WHAT THE TASK ASKS ▸ Take from the entries below the stretch from the line with "The width and height of the screenshot is (868, 488)." through the line with "Image resolution: width=868", and return it exactly, leaving the pictures out.

DATA SUPPLIED ▸
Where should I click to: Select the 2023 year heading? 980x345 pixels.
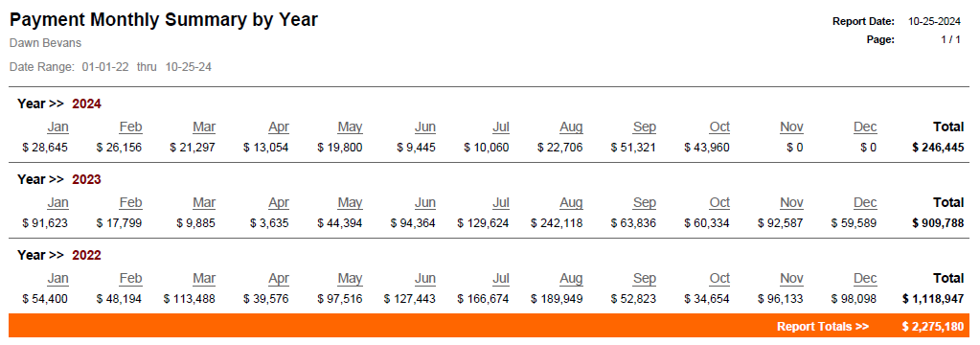click(x=86, y=179)
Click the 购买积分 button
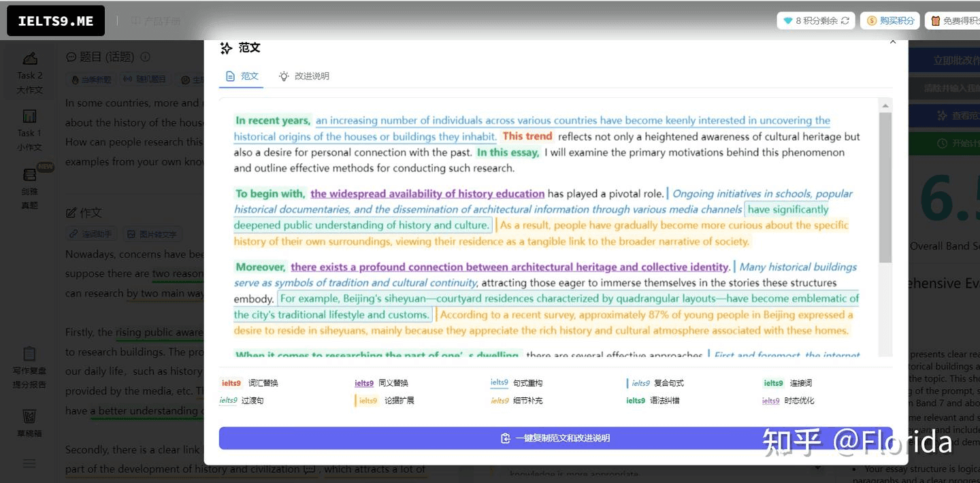The height and width of the screenshot is (483, 980). 890,21
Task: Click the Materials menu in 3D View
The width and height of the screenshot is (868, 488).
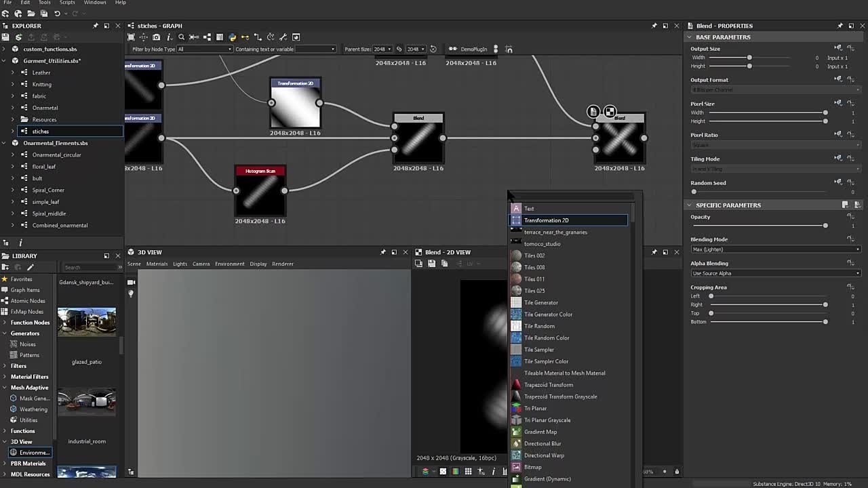Action: (157, 264)
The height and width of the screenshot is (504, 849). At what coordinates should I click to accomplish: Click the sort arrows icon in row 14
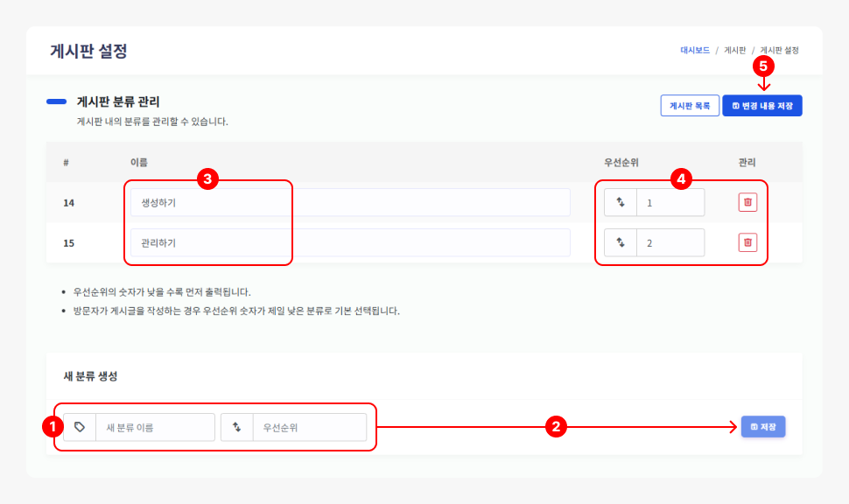point(621,202)
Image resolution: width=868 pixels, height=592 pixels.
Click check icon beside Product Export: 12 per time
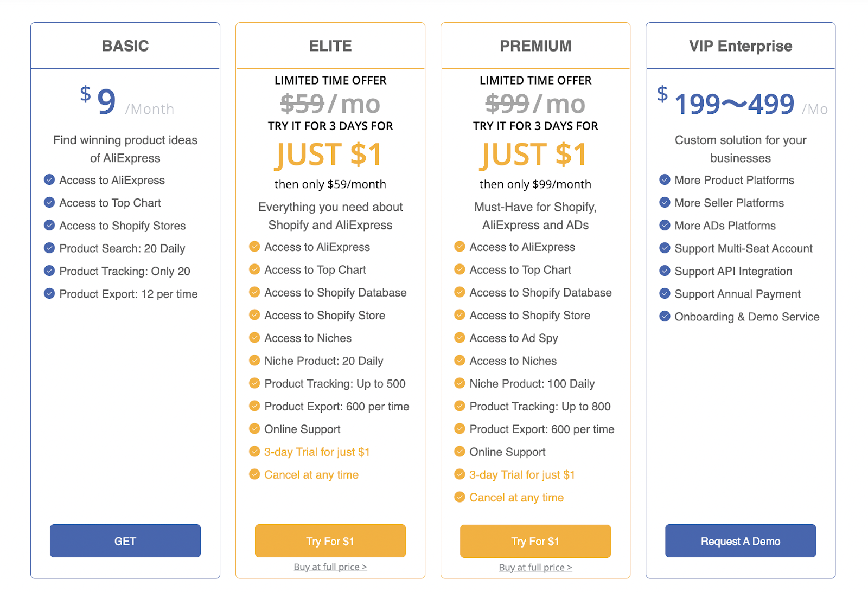pos(49,293)
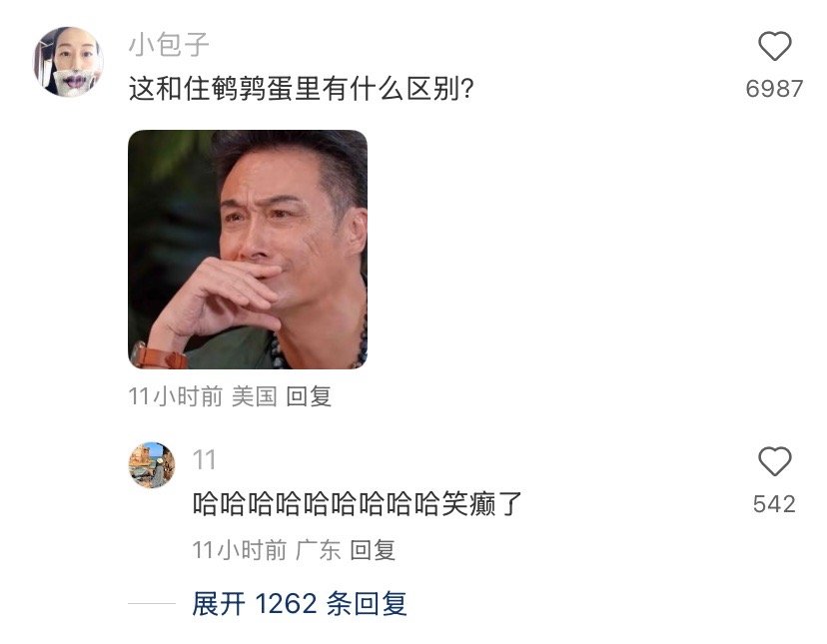Open username 11

pos(204,460)
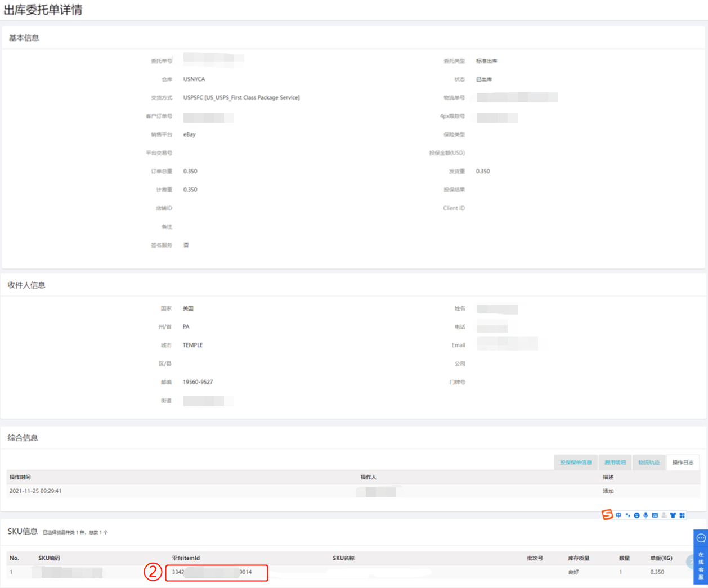Click the 2021-11-25 09:29:41 log entry

[x=35, y=491]
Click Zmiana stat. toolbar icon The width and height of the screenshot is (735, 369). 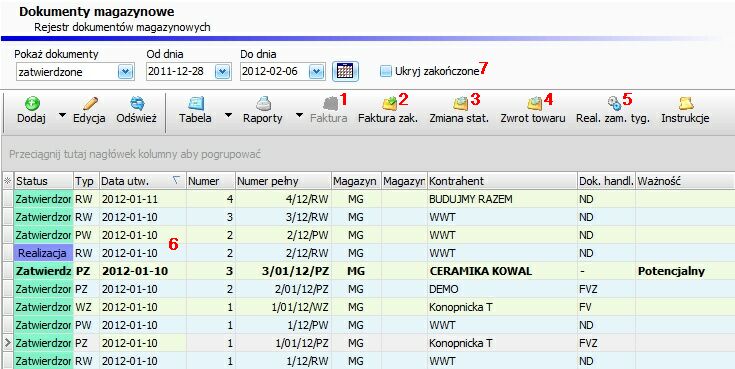coord(460,103)
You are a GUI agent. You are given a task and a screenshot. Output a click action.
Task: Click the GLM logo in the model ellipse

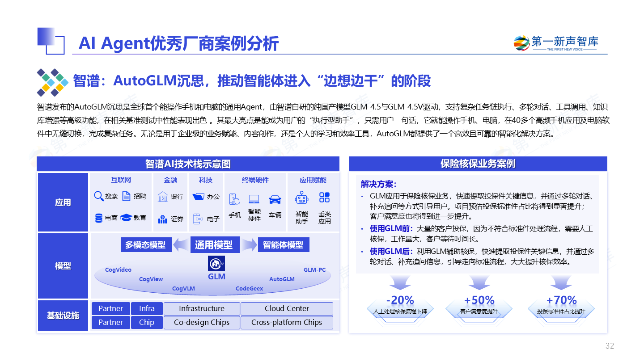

OUTPUT FOR THIS EXERCISE ▸
The width and height of the screenshot is (868, 488).
Action: (157, 264)
The height and width of the screenshot is (504, 849). At what coordinates should I click to accomplish: Click the sort arrows icon in row 14
point(621,202)
Image resolution: width=868 pixels, height=592 pixels.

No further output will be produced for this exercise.